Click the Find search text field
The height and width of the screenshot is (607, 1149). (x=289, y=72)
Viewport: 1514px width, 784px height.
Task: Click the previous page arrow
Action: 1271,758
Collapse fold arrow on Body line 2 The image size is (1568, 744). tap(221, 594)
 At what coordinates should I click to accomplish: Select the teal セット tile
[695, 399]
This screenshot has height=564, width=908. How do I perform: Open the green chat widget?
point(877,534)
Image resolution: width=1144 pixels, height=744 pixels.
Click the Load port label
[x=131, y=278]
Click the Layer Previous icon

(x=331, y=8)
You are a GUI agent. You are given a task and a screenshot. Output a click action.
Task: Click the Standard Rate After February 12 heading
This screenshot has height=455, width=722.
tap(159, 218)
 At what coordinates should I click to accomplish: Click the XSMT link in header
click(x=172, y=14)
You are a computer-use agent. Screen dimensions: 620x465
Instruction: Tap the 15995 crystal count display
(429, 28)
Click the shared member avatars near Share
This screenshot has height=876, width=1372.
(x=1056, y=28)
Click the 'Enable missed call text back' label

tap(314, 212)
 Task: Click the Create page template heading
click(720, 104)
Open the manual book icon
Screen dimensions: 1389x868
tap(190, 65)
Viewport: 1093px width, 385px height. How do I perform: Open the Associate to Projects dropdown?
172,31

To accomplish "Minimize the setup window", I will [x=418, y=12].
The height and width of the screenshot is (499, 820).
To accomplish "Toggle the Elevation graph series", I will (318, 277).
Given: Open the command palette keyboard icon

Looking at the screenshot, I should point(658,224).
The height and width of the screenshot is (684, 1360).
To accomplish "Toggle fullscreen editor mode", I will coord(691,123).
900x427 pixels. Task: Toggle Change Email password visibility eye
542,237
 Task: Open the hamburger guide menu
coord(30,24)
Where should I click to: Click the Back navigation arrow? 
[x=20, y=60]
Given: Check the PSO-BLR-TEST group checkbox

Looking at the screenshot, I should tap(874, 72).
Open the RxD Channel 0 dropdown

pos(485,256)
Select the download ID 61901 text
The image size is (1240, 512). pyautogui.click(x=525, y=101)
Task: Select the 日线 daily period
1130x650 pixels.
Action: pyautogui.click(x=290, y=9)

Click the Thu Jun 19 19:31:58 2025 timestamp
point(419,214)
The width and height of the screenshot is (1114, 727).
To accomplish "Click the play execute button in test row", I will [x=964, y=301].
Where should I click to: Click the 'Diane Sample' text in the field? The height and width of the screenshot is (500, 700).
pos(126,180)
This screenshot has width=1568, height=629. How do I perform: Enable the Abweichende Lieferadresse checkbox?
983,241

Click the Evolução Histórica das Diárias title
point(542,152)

- - - -

*PROBLEM STATEMENT*. Could you copy all of the records above word for word, keeping every line in its original order?

*RESPONSE TO THIS TASK*.
Click the Find search text field
The height and width of the screenshot is (607, 1149). (x=289, y=72)
Viewport: 1514px width, 784px height.
Task: Click the previous page arrow
Action: 1271,758
Collapse fold arrow on Body line 2 The image size is (1568, 744). tap(221, 594)
 At what coordinates should I click to accomplish: Select the teal セット tile
[695, 399]
This screenshot has height=564, width=908. How do I perform: Open the green chat widget?
point(877,534)
Image resolution: width=1144 pixels, height=744 pixels.
Click the Load port label
[x=131, y=278]
Click the Layer Previous icon

(x=331, y=8)
You are a GUI agent. You are given a task and a screenshot. Output a click action.
Task: Click the Standard Rate After February 12 heading
This screenshot has height=455, width=722.
tap(159, 218)
 At what coordinates should I click to accomplish: Click the XSMT link in header
click(x=172, y=14)
You are a computer-use agent. Screen dimensions: 620x465
Instruction: Tap the 15995 crystal count display
(429, 28)
Click the shared member avatars near Share
This screenshot has height=876, width=1372.
(x=1056, y=28)
Click the 'Enable missed call text back' label

tap(314, 212)
 Task: Click the Create page template heading
click(720, 104)
Open the manual book icon
Screen dimensions: 1389x868
tap(190, 65)
Viewport: 1093px width, 385px height. How do I perform: Open the Associate to Projects dropdown?
172,31

To accomplish "Minimize the setup window", I will [x=418, y=12].
The height and width of the screenshot is (499, 820).
To accomplish "Toggle the Elevation graph series", I will (318, 277).
Given: Open the command palette keyboard icon

Looking at the screenshot, I should point(658,224).
The height and width of the screenshot is (684, 1360).
To accomplish "Toggle fullscreen editor mode", I will coord(691,123).
900x427 pixels. Task: Toggle Change Email password visibility eye
542,237
 Task: Open the hamburger guide menu
coord(30,24)
Where should I click to: Click the Back navigation arrow? 
[x=20, y=60]
Given: Check the PSO-BLR-TEST group checkbox

Looking at the screenshot, I should tap(874, 72).
Open the RxD Channel 0 dropdown

pos(485,256)
Select the download ID 61901 text
The image size is (1240, 512). pyautogui.click(x=525, y=101)
Task: Select the 日线 daily period
1130x650 pixels.
Action: pyautogui.click(x=290, y=9)

Click the Thu Jun 19 19:31:58 2025 timestamp
point(419,214)
The width and height of the screenshot is (1114, 727).
To accomplish "Click the play execute button in test row", I will [x=964, y=301].
Where should I click to: Click the 'Diane Sample' text in the field? The height and width of the screenshot is (500, 700).
pos(126,180)
This screenshot has width=1568, height=629. How do I perform: Enable the Abweichende Lieferadresse checkbox?
983,241

Click the Evolução Histórica das Diárias title
point(542,152)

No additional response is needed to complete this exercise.